Series and DataFrame: First steps
=================================

* Indexing
* Slicing
* Creating new columns

In [None]:
ts = df['Close'][-10:]
ts

A DataFrame is a collection of Series objects. Slicing out a DataFrame column returns a Series.

In [None]:
type(ts)

In [None]:
date = ts.index[5]
date

In [None]:
ts[date]

In [None]:
ts[5]

We can also select multiple columns.

In [None]:
df[['Open', 'Close']].head()

New columns can be added on the fly.

In [None]:
df['diff'] = df.Open - df.Close
df.head()

...and deleted on the fly.

In [None]:
del df['diff']
df.head()

Common Financial Computations
-----------------------------

* Moving Average
* Returns

In [None]:
close_px = df['Adj Close']

In [None]:
pd.rolling_mean?

In [None]:
mavg = pd.rolling_mean(close_px, 40)
mavg[-10:]

Returns defined as: 
$$ $$
$$r_t = \frac{p_t - p_{t-1}}{p_{t-1}} = \frac{p_t}{p_{t-1}} - 1$$

In [None]:
rets = close_px / close_px.shift(1) - 1
rets.head()

Or alternatively `.pct_change()`.

In [None]:
close_px.pct_change().head()

Plotting Basics
---------------

Series and DataFrames have an associated `.plot()` command (uses Matplotlib behind the scenes).

In [None]:
close_px.plot(label='AAPL')
mavg.plot(label='mavg')
plt.legend()

## Optional: If there is time...

In [None]:
df = data.get_data_yahoo(['AAPL', 'GE', 'GOOGL', 'IBM', 'KO', 'MSFT', 'PEP'], 
                          start=datetime.datetime(2010, 1, 1), 
                          end=datetime.datetime(2013, 1, 1))['Adj Close']
df.head()

In [None]:
rets = df.pct_change()

In [None]:
plt.scatter(rets.PEP, rets.KO)
plt.xlabel('Returns PEP')
plt.ylabel('Returns KO')

In [None]:
pd.scatter_matrix(rets, diagonal='kde', figsize=(10, 10));

In [None]:
corr = rets.corr()
corr

In [None]:
plt.imshow(corr, cmap='hot', interpolation='none')
plt.colorbar()
plt.xticks(range(len(corr)), corr.columns)
plt.yticks(range(len(corr)), corr.columns);

One thing we are often interested in is the relationship of expected returns and the risk we are taking one.
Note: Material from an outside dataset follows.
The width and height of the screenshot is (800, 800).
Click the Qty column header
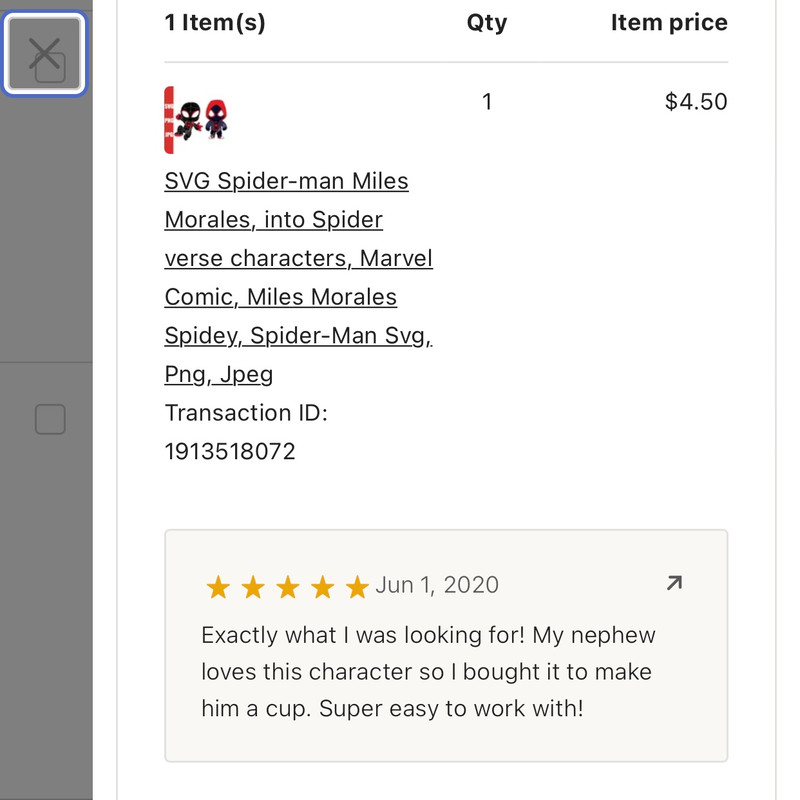tap(487, 23)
Often there is a trade-off between the two.

Here we use `plt.annotate` to put labels on the scatterplot.

In [None]:
plt.scatter(rets.mean(), rets.std())
plt.xlabel('Expected returns')
plt.ylabel('Risk')
plt.xlim([-.001,.002])
plt.ylim([.005,.020])
for label, x, y in zip(rets.columns, rets.mean(), rets.std()):
    plt.annotate(
        label, 
        xy = (x, y), xytext = (20, -20),
        textcoords = 'offset points', ha = 'right', va = 'bottom',
        bbox = dict(boxstyle = 'round,pad=0.5', fc = 'yellow', alpha = 0.5),
        arrowprops = dict(arrowstyle = '->', connectionstyle = 'arc3,rad=0'))

Data alignment and dealing with missing values
==============

* Join, merge, concatenate
* Filling NaNs

Lets pull some more securities from Yahoo finance and build a DataFrame of the adjusted closing prices.

In [None]:
series_list = []
securities = ['AAPL', 'GOOGL', 'IBM', 'MSFT']
for security in securities:
    s = data.get_data_yahoo(security, start=datetime.datetime(2011, 10, 1), end=datetime.datetime(2013, 1, 1))['Adj Close']
    s.name = security # Rename series to match security name
    series_list.append(s)

`pd.concat` can be used to concatenate multiple `Series` into one `DataFrame`.

In [None]:
df = pd.concat(series_list, axis=1)
df.head()

In [None]:
df.ix[0, 'AAPL'] = np.nan
df.ix[1, ['GOOGL', 'IBM']] = np.nan
df.ix[[1, 2, 3], 'MSFT'] = np.nan

df.head()

Pandas has great support for computing with missing values.

In [None]:
(df.AAPL + df.GOOGL).head()

One common approach to impute missing values in time series is forward filling.

In [None]:
df.ffill().head()